The California Supreme Court has on its docket three important cases involving arbitration agreements. These cases will be considered in the wake of Concepcion v. AT&T Mobility (Concepcion) in which the U.S. Supreme Court recently gave broad pre-emptive effect to the Federal Arbitration Act (FAA), and struck down California case law that had placed limits on the enforceability of arbitration agreements, specifically class action waivers. This will be an opportunity for the California high court to clarify state law regarding arbitration. The Court may even possibly modify its twelve-year-old decision in Armendariz v. Foundation Health (Armendariz) which emphasized “unconscionability” in restricting the enforcement of arbitration agreements.

Iskanian v. CLS.
This case presents two main issues:

    1. Whether the California Supreme Courts decision in Gentry v. Superior Court (Gentry) (striking down class action waivers in employee arbitration agreements) survives the U.S. Supreme Court’s decision in Concepcion (upholding class waivers in consumer arbitration agreements); and
    2. Even if Gentry is no longer good law, can the court refuse to honor the wavier of representative actions under the Private Attorney General Act of 2004 (PAGA). The Court of Appeal opinion said “No” to both issues. The representatives of the putative class appealed.

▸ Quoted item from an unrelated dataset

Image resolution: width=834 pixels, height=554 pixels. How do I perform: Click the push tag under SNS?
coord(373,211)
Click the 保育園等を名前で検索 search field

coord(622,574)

The appellant will argue that somehow Gentry survives, even though the precedent on which it was based was overruled by Concepcion, and that, in any event, a PAGA representative action is not merely a procedural vehicle (like a class action), but rather embodies substantive rights that cannot be waived.

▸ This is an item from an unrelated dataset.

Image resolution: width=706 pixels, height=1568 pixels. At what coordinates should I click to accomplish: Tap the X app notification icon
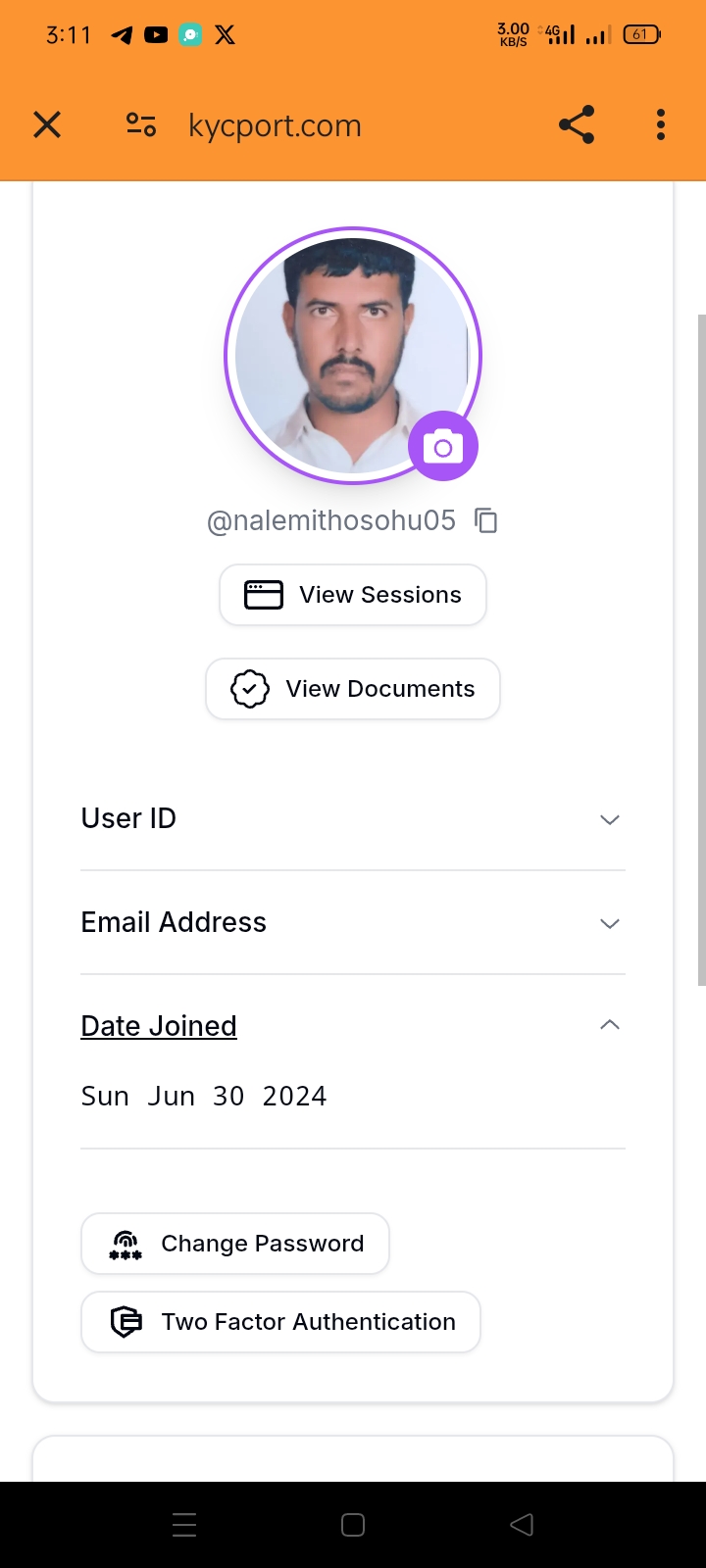pyautogui.click(x=225, y=35)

(Fox Rothschild represents the defendant in this case.)

Sonic Calabassas v. Moreno

In early 2011, the California Supreme Court issued its first opinion in this case, holding that it was against public policy and unconscionable to include wage and hour issues in an arbitration agreement to the exclusion of the Labor Commissioner hearing provided in the Labor Code. The employer went to the U.S. Supreme Court, arguing that the FAA precluded such a result. The U.S. Court remanded to the California Court for reconsideration in light of Concepcion. Again, the California Court will be asked to consider whether one of its prior decisions has been impliedly overruled and is pre-empted by federal law.

Sanchez v. Valencia Holding Co.

In this case, a car dealer invoked the contractual arbitration agreement and class action waiver when a dissatisfied customer filed suit. The Court of Appeal relied on Armendariz, found the arbitration agreement to be “one-sided” (e.g., it exempted repossession), and struck down the agreement as “unconscionable.” The California Supreme Court agreed to hear this case on the issue whether Concepcion and the FAA preempt the subject matter, and command a different result. The defendant and amicus parties will argue that much of Armendariz is no longer valid. The decision in this matter will likely also affect employment cases.

Thus, this trifecta of cases has the potential to reset the jurisprudence of arbitration agreements in California — or to set up another showdown with the U.S. Supreme Court over these issues.